Extended Data Fig. 3. Hallucinated Bid binders are stable and bind Bid peptide with high affinity.

(a) 46 Hallucinated designs tested for initial experimental screening. (b) 4 designs were chosen for expression without Bid peptide. All expressed as monomeric proteins (assessed by preparative SEC) and were pure by SDS-PAGE (n = 1). (c) All Hallucinations could be pulled-down by biotinylated Bid immobilised on streptavidin magnetic beads. B = bound to bead, U = unbound, in supernatant. L = ladder (n = 1). (d) Bid is unstructured in isolation by circular dichroism (CD), whereas all Hallucinations were helical in isolation, as predicted from the Hallucinated structure. A 1:1 molar ratio of binder:Bid (Mix) produced greater helical signal than that predicted by the isolated spectra (No inter.) suggesting binding is inducing helix formation (n = 1). (e) Melting with CD showed that Hallucinations were thermostable, and binding to Bid increased thermostability (where measurable) (n = 1). All Hallucinated binders would remain folded, or refold after heating and cooling, in contrast to the natural binder Mcl-1 which precipitated in the process. (f) ITC showed that Hallucinations bound to Bid, with µM to nM K_ds (n = 1). (g) FP measurements of designed Bid binders (n = 3).

Extended Data Fig. 4. Partial diffusion increases designability of native proteins.

500 native proteins of length 100 to 300 residues were selected from the PDB (< 3.5 Å resolution and no missing residues).
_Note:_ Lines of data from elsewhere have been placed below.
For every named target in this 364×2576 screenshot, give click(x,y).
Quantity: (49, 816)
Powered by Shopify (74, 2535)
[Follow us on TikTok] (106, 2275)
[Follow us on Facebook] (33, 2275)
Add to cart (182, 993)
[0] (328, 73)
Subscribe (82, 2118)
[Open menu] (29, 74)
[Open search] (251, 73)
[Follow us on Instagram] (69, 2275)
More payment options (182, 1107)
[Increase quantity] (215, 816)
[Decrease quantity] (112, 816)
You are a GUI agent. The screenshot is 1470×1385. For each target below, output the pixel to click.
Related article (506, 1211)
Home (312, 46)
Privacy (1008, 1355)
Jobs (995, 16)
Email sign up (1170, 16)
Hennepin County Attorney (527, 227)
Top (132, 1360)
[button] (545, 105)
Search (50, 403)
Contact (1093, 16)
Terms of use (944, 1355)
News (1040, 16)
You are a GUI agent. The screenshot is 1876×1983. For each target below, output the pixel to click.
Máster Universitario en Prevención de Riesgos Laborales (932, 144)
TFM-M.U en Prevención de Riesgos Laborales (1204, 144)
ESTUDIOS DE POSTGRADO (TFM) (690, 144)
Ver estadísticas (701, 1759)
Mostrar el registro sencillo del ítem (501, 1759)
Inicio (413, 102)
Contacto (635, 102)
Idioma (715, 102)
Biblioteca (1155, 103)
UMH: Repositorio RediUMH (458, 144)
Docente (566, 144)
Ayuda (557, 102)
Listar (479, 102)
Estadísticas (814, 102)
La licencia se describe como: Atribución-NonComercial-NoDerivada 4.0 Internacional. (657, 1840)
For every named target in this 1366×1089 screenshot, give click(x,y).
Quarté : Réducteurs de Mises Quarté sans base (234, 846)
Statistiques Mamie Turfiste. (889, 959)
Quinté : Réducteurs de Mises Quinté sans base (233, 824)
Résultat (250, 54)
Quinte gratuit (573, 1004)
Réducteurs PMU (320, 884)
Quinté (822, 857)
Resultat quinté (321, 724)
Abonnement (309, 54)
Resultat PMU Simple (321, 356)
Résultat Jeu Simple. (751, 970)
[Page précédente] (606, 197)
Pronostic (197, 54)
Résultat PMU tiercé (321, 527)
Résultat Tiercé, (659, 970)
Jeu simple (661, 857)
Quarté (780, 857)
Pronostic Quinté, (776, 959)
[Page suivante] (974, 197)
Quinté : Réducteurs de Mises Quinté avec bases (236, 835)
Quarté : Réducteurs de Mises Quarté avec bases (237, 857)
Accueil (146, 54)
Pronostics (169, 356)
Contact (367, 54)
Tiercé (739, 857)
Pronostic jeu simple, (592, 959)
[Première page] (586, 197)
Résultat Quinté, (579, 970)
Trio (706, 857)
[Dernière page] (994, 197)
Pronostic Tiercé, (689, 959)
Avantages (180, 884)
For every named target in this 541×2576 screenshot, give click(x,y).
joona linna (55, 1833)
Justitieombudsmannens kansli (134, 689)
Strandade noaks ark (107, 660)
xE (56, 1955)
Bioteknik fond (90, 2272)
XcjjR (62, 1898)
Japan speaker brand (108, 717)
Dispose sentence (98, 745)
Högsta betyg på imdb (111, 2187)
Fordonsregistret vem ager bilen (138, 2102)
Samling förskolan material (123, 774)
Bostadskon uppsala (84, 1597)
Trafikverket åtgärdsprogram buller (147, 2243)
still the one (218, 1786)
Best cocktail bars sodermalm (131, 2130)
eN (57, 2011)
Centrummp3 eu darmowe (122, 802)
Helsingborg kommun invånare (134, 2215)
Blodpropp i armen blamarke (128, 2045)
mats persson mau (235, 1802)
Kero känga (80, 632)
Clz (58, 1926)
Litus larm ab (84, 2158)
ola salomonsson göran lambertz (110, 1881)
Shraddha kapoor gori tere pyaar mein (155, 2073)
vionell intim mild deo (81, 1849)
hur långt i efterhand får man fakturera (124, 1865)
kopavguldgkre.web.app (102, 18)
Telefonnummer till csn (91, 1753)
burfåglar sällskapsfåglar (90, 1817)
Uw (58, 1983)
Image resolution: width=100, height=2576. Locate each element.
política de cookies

Three different methods were applied to these proteins: 1) single sequence AlphaFold2 (AF2), 2) ProteinMPNN combined with AF2, and 3) partial diffusion (60 steps, noise = 1), ProteinMPNN and AF2. (a) Partial diffusion generates diverse protein conformations from the initial fold while maintaining the same overall fold, as indicated by the TM (Template Modeling) score exceeding 0.5. (b) The backbones resulting from partial diffusion exhibit higher designability compared to the native backbone, implying that they have been idealised for design purposes. (c) Visualisation of an example where partial diffusion + ProteinMPNN results in a significantly more designable protein relative to sequence redesign by ProteinMPNN on the native backbone.

Extended Data Fig. 5. PTH and GCG binders designed with RFdiffusion.

Representative binding data is shown for PTH (a) and GCG (b) binders designed by providing sequence input alone. The binding affinities, as measured by FP (n = 4), indicate low micromolar interactions with the respective peptide targets.

Extended Data Fig. 6. LC-MS/MS chromatograms for PTH and GCG binders.

(a) LC-MS/MS chromatograms for SVSEIQLMHNLGK, the N-terminal tryptic peptide of PTH; different peptide fragments detected by the LC-MS/MS assay are in different colours. (b) LC-MS/MS chromatograms for the intact GCG peptide HSQGTFTSDYSKYLDSRRAQDFVQWLMNT; different peptide fragments detected by the LC-MS/MS assay are in different colours.